Esta nova Lei irá proceder à transposição para a ordem jurídica interna de duas directivas comunitárias, a saber a Directiva (EU) 2015/2436 que aproxima as legislações em matéria de marcas e a Directiva (EU) 2016/943, abreviadamente designada como Directiva dos segredos comerciais.
Uma primeira nota para a relevância da transposição da Directiva dos segredos comerciais, que permitirá a Portugal ter legislação adequada e actual sobre matéria que tem vindo a ganhar relevância económica. Já tardava legislação nesta área, o que passará, agora a ser uma realidade. No que se espera seja um Capítulo autónomo do novo Código, teremos conceitos, definições e sanções claras, com identificação do objecto de protecção, definição de actos lícitos e ilícitos, sendo dado um passo relevante no tratamento e punição destas matérias.

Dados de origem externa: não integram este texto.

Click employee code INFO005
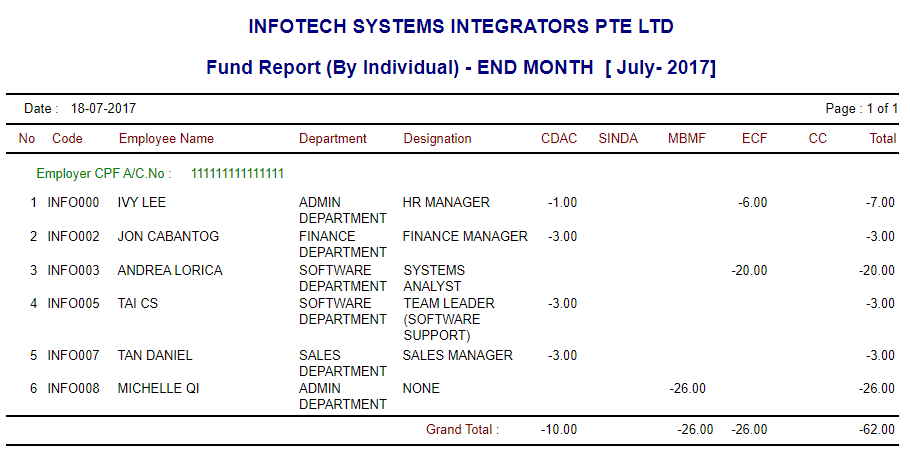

Quanto à transposição da Directivas das Marcas, reforçam-se conceitos, agilizam-se procedimentos, clarificam-se disposições. Mas, nestas matérias de protecção de marcas, devia a proposta ter sido mais arrojada, com uma visão de futuro, construindo um sistema que proteja quem o utiliza de forma leal. Faltou, de forma muito evidente, essa ambição neste processo de revisão.
Mas, onde a proposta mais desilude, ficado muito longe do que seria útil ao País e agentes económicos, é nos temas não abrangidos pelas Directivas europeias. Por exemplo, ao manter a figura do Logotipo, que, tal como ficará, só serve para confundir direitos e conceitos. Ou na área das patentes onde continua a predominar uma visão estritamente quantitativa, sem a devida salvaguarda da qualidade e rigor dos direitos que são pedidos. Ou ainda na manutenção de limitações dos Modelo de Utilidade na área farmacêutica, que tão relevante poderia ser para a indústria nacional.
Por outro lado, acompanhando as melhores práticas nas economias mais desenvolvidas, a Lei devia ir mais longe na proteção do agente económico, contemplando uma maior qualificação nas entidades intervenientes, num modelo que proteja quem, investindo na protecção, seja devidamente aconselhado e acompanhado.
Empresas sensibilizadas, um sistema eficiente e aconselhamento profissional especializado devem ser os pilares de uma política de Propriedade Industrial para Portugal. A nova Lei, representando um passo positivo no sentido de um melhor Sistema de PI é, contudo, um passo curto, pouco ambicioso e sem grande rasgo ou ambição. Sinceramente, esperava-se mais.